NREL, University of Texas research offers insight into how perovskite solar cells degrade
A new study from researchers at the Department of Energy’s (DOE) National Renewable Energy Laboratory (NREL) and the University of Texas at Austin reveals information about how perovskite solar cells degrade, which could enable improvements in performance and durability.
The research included the first quantitative nanoscale photoconductivity imaging of two perovskite thin films with different power conversion efficiencies.
For the study, the scientists examined two organic-inorganic hybrid perovskite thin films made of methylammonium lead iodide (CH3NH3PbI3 or MAPbI3).
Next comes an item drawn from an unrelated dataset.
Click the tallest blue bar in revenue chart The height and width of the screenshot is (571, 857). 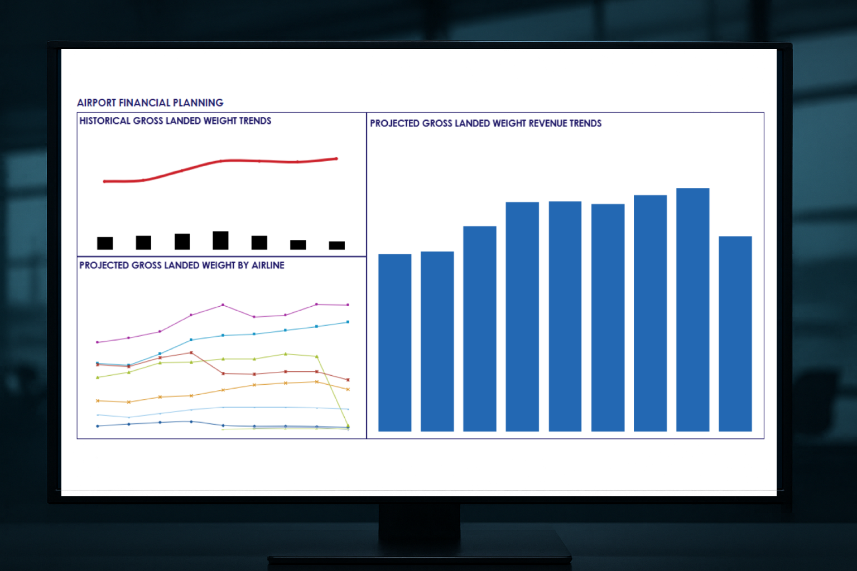[692, 309]
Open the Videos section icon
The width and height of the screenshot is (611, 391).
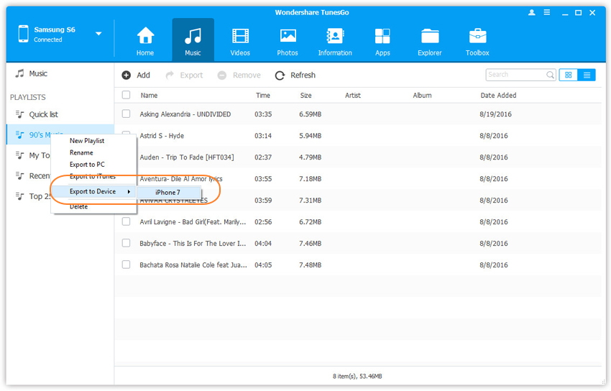pos(240,37)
The studied the perovskite solar cells’ polycrystalline structure, which consists of individual crystals grains adjacent to other crystals. The area where the crystals touch is called a grain boundary.
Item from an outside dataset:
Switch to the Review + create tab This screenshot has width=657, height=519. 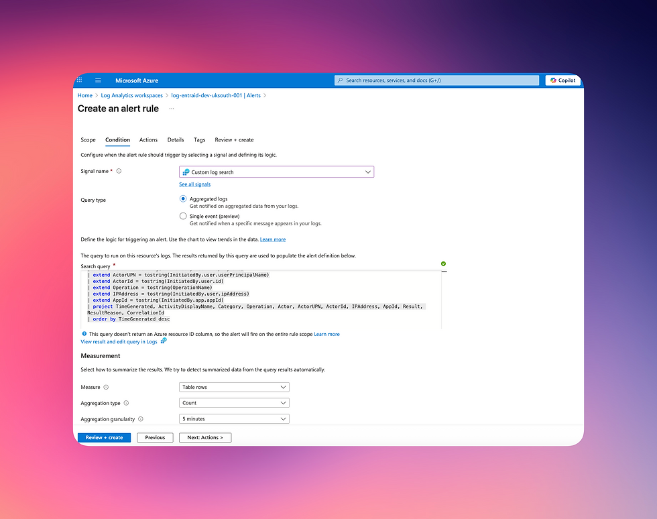pyautogui.click(x=234, y=140)
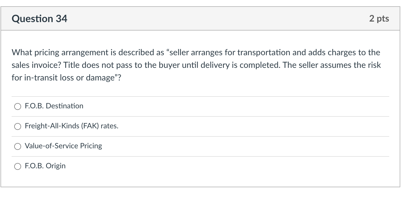Click the F.O.B. Origin answer label
The width and height of the screenshot is (415, 203).
click(45, 166)
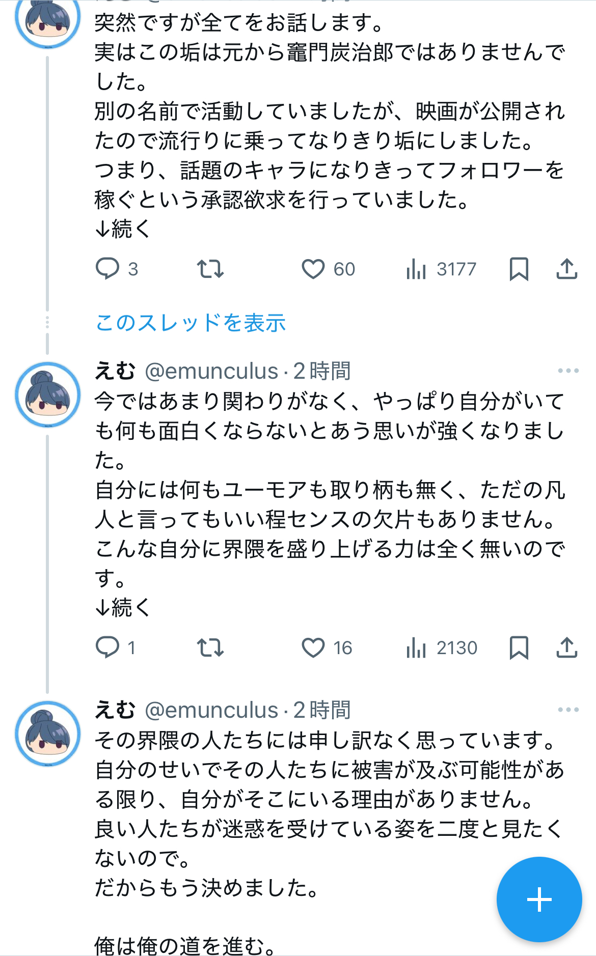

“The general assumption is that degradation starts with grain boundaries,” Kai Zhu, a senior scientist in NREL’s Chemistry & Nanoscience Department and co-author of the paper, said. “We were able to show that degradation is not really starting from the visible boundaries between grains. It’s coming from the grain surface.”
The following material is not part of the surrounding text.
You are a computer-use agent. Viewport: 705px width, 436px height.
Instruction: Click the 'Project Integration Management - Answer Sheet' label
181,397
This discovery suggests that the surface of a perovskite solar cell should be targeted for improving device performance, rather than the grain boundaries.
The paper, “Impact of Grain Boundaries on Efficiency and Stability of Organic-Inorganic Trihalide Perovskites,” was published in Nature Communications.
The National Science Foundation and the Welch Foundation funded the research at the University of Texas at Austin. DOE’s Solar Energy Technologies Office funded the research at NREL.